- _Task to complete_:
The answer must consist of every line from the entries below that contains the word "click".

[Opening Data section]

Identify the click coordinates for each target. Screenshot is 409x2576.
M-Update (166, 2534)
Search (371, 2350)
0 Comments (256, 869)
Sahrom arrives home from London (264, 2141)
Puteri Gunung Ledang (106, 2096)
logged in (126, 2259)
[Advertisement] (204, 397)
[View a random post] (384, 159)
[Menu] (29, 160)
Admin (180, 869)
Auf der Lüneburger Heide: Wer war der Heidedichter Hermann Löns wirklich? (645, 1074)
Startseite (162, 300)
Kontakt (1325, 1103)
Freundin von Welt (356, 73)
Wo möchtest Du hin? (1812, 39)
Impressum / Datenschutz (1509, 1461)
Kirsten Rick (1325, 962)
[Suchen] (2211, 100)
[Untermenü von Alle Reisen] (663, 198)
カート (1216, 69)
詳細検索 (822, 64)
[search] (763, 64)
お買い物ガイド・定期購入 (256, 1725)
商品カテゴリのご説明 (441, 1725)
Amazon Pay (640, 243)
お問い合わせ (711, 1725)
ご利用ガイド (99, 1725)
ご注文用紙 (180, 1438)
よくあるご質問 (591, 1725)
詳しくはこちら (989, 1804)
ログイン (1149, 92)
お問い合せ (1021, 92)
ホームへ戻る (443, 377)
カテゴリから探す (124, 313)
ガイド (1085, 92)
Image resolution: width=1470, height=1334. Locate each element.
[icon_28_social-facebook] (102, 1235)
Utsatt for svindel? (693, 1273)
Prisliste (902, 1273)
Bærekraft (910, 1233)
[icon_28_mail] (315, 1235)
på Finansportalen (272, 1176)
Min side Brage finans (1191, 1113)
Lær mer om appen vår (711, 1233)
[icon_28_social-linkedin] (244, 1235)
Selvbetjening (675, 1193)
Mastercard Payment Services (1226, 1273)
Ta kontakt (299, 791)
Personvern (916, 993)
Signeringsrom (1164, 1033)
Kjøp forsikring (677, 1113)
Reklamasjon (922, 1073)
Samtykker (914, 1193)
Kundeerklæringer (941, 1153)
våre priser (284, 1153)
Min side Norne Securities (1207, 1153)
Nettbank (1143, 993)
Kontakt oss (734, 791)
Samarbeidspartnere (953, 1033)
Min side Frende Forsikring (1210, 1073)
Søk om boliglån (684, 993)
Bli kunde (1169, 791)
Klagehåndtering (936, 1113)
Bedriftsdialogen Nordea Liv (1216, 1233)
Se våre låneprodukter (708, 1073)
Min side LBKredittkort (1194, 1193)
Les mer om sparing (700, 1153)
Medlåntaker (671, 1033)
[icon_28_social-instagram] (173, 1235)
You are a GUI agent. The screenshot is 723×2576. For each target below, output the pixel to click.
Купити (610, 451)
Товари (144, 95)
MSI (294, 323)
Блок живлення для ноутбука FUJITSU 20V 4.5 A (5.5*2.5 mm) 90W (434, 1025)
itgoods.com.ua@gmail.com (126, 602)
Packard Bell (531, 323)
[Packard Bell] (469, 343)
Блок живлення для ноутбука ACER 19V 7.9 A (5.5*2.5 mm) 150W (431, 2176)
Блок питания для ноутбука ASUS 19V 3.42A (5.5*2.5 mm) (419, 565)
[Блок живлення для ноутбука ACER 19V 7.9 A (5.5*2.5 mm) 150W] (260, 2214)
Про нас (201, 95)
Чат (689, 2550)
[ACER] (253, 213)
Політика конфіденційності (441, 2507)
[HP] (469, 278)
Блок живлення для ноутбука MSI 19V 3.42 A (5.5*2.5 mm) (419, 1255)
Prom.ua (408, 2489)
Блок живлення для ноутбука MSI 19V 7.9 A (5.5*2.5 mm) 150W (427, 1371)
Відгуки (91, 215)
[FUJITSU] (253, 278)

[Closing Data section]

- _Exercise response_:
Identify the click coordinates for each target. Screenshot is 409x2576.
You are a GUI agent. The screenshot is 723×2576. For each target below, output the pixel to click.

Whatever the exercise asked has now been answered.